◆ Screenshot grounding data
================
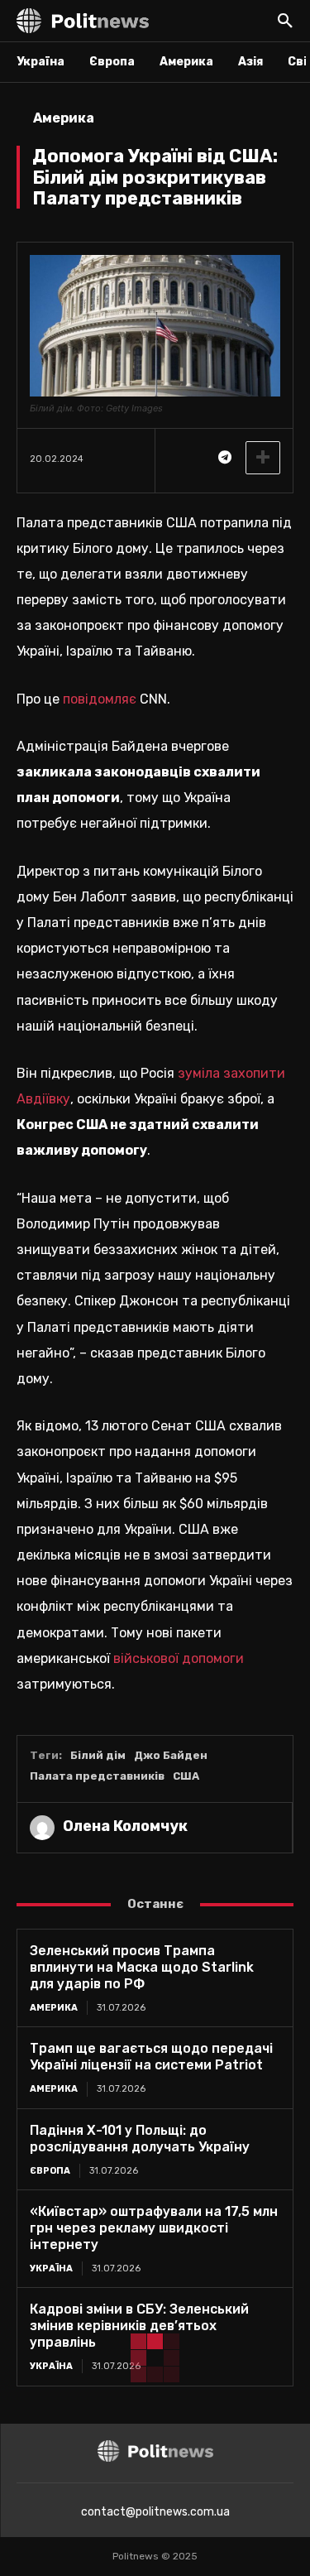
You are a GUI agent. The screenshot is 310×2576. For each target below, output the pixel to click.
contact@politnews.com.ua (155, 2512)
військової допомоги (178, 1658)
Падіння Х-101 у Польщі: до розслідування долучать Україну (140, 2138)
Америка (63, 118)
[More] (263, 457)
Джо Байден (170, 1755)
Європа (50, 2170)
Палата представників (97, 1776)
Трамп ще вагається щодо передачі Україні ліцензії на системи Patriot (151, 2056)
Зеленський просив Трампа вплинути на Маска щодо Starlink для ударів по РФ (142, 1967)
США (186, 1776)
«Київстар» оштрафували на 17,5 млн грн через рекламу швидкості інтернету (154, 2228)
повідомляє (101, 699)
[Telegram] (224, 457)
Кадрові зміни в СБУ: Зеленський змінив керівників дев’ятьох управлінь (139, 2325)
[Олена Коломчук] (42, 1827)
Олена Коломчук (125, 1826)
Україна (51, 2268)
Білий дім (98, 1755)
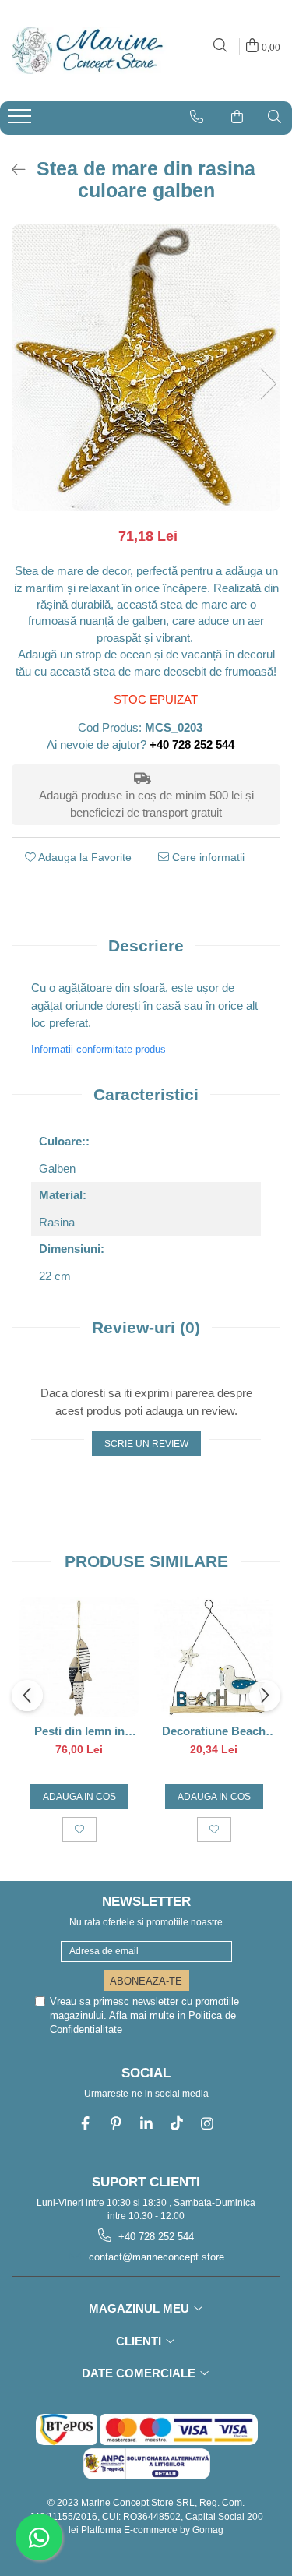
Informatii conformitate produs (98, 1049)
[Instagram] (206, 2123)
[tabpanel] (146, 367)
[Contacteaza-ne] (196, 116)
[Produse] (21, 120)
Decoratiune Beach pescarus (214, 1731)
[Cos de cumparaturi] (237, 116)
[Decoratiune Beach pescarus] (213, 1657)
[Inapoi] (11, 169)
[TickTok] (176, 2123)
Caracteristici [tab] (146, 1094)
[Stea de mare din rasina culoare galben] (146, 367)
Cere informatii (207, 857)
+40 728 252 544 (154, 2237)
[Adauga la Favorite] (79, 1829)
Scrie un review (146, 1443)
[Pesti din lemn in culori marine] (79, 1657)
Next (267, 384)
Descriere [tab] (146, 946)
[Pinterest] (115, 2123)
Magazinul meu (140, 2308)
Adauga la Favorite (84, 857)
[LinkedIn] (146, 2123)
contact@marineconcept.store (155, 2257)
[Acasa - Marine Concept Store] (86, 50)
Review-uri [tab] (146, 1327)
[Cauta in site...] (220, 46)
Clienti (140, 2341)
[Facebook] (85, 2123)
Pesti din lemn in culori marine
================
◆ EXERCISE
The lines to show are those in the data above that include "culori".

◆ EXERCISE SOLUTION
[Pesti din lemn in culori marine] (79, 1657)
Pesti din lemn in culori marine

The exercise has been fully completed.